Rename "coordinates" to "position" throughout the records below, leaving everything else unchanged. Omit the pictures from your answer.
## start STORED DATA
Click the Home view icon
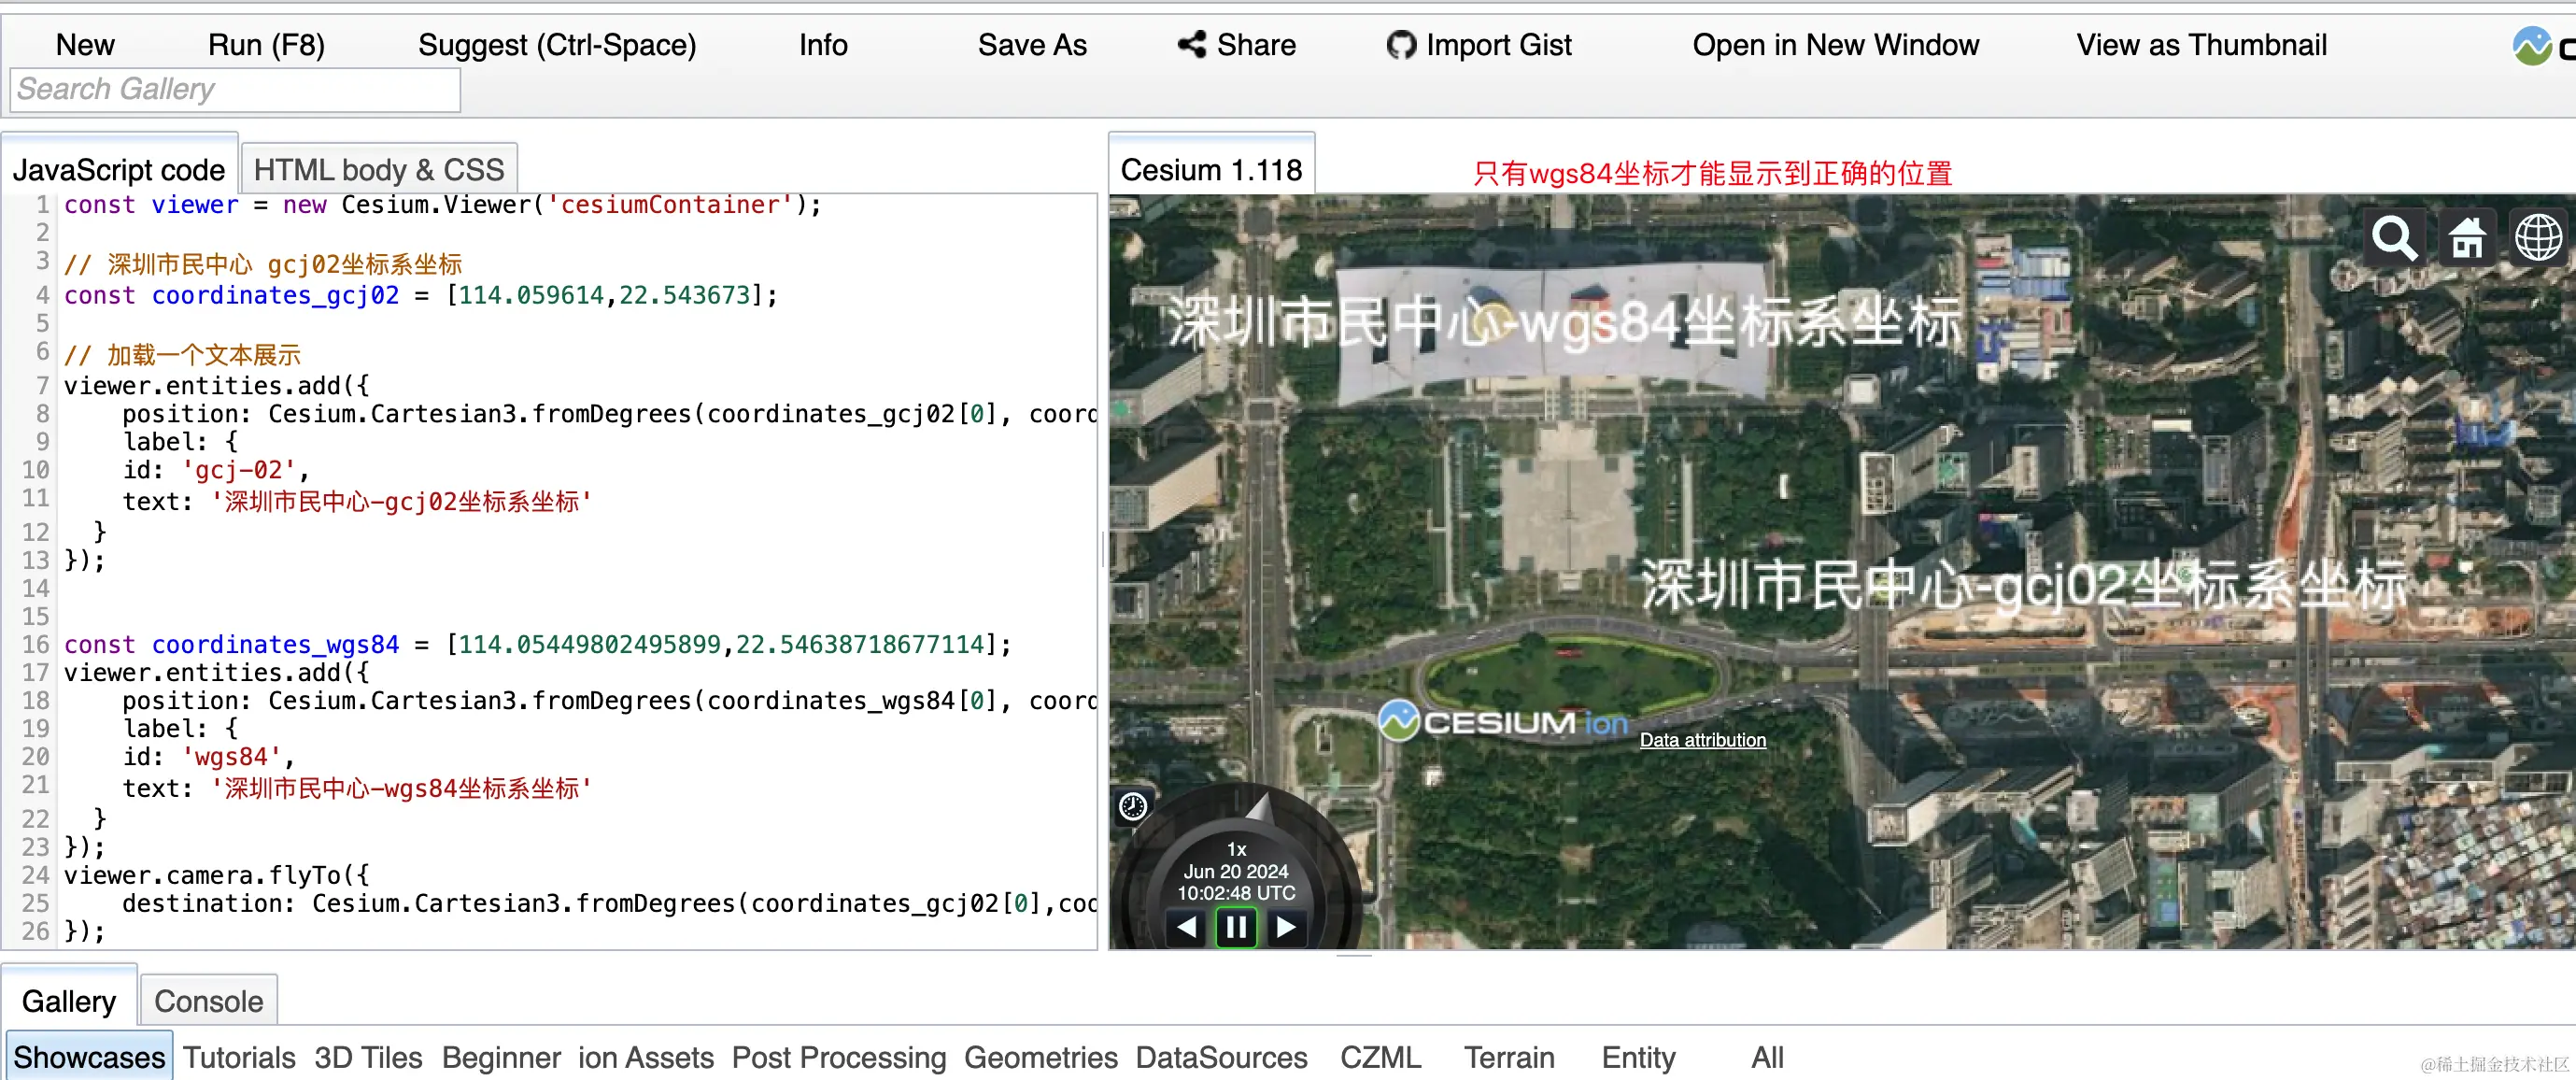2576x1080 pixels. (2466, 238)
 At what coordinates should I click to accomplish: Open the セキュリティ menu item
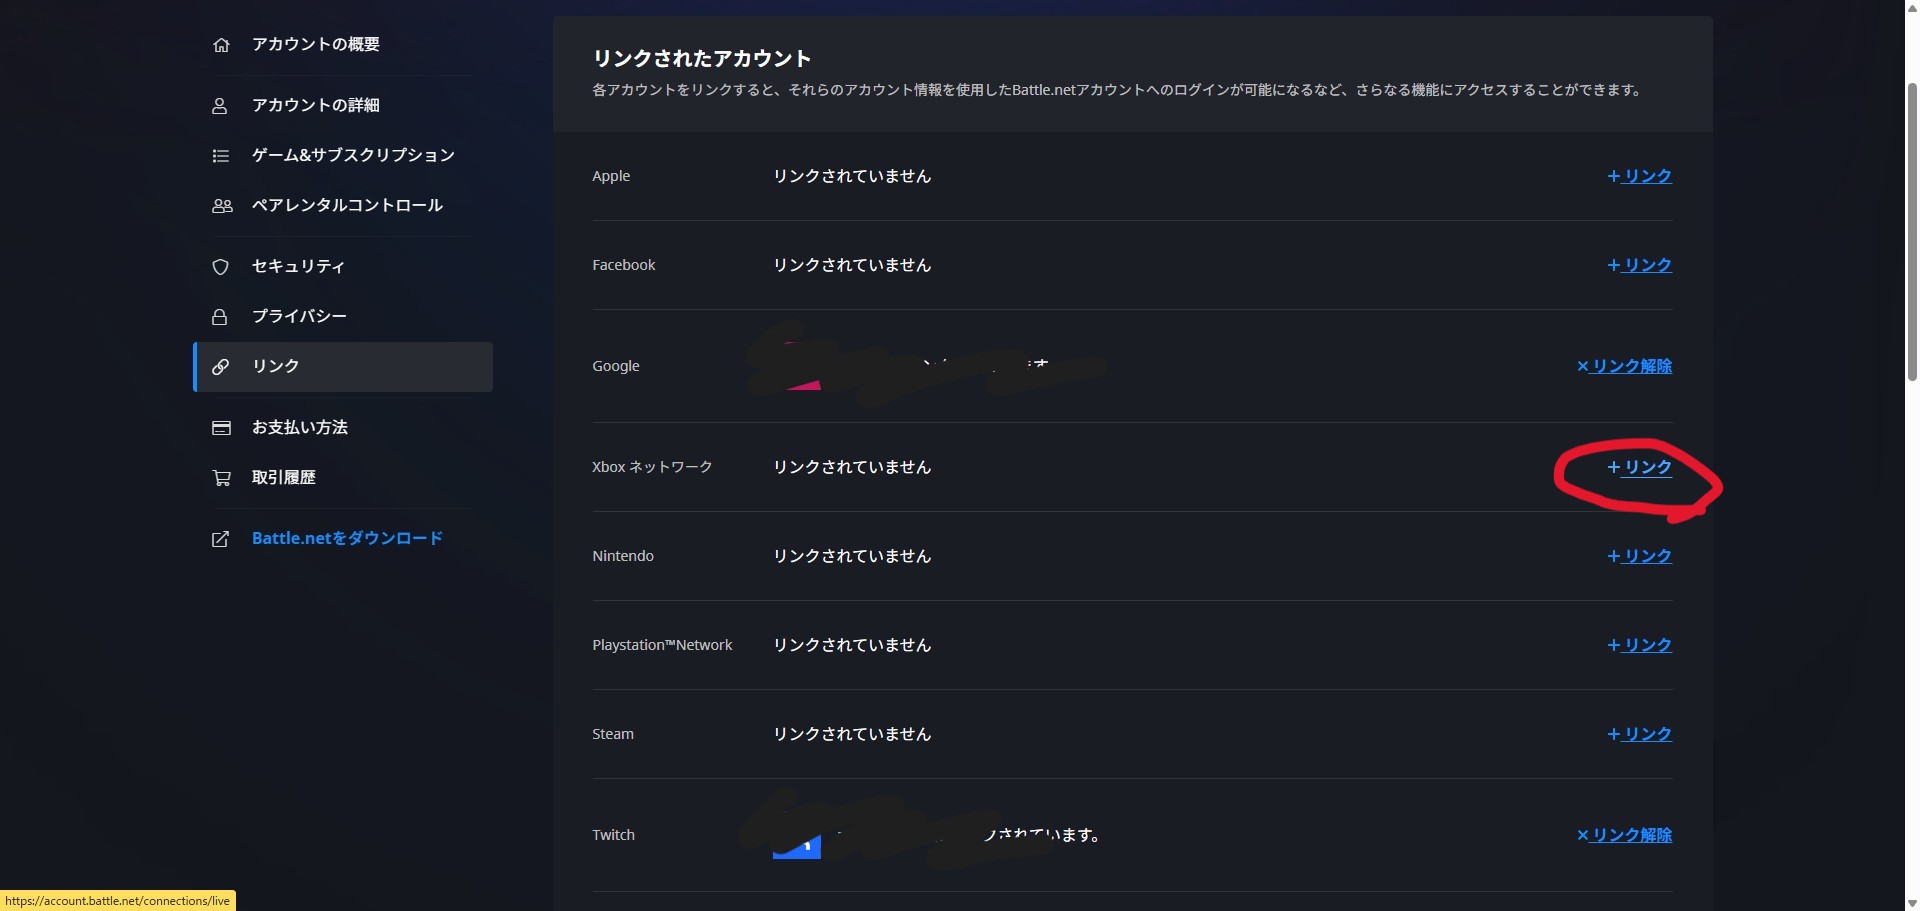(298, 267)
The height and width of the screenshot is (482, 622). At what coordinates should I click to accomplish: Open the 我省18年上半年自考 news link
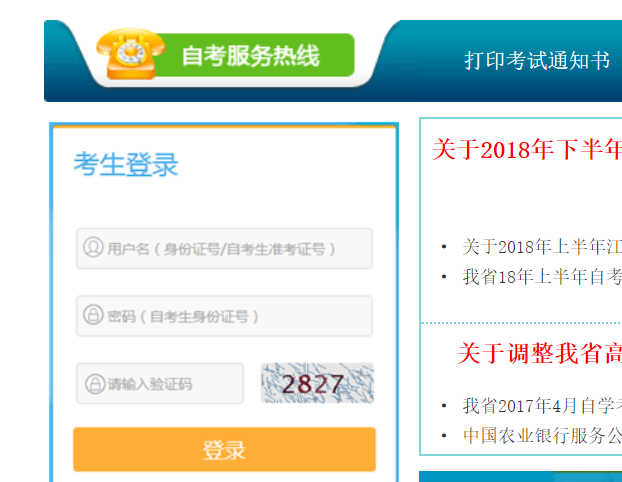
## end STORED DATA
TASK ANSWER:
Click the Home view icon
2576x1080 pixels. (2466, 238)
 At what position should I click to accomplish: Open the セキュリティ menu item
(298, 267)
The height and width of the screenshot is (482, 622). At what position should I click to accomplish: Open the 我省18年上半年自考 news link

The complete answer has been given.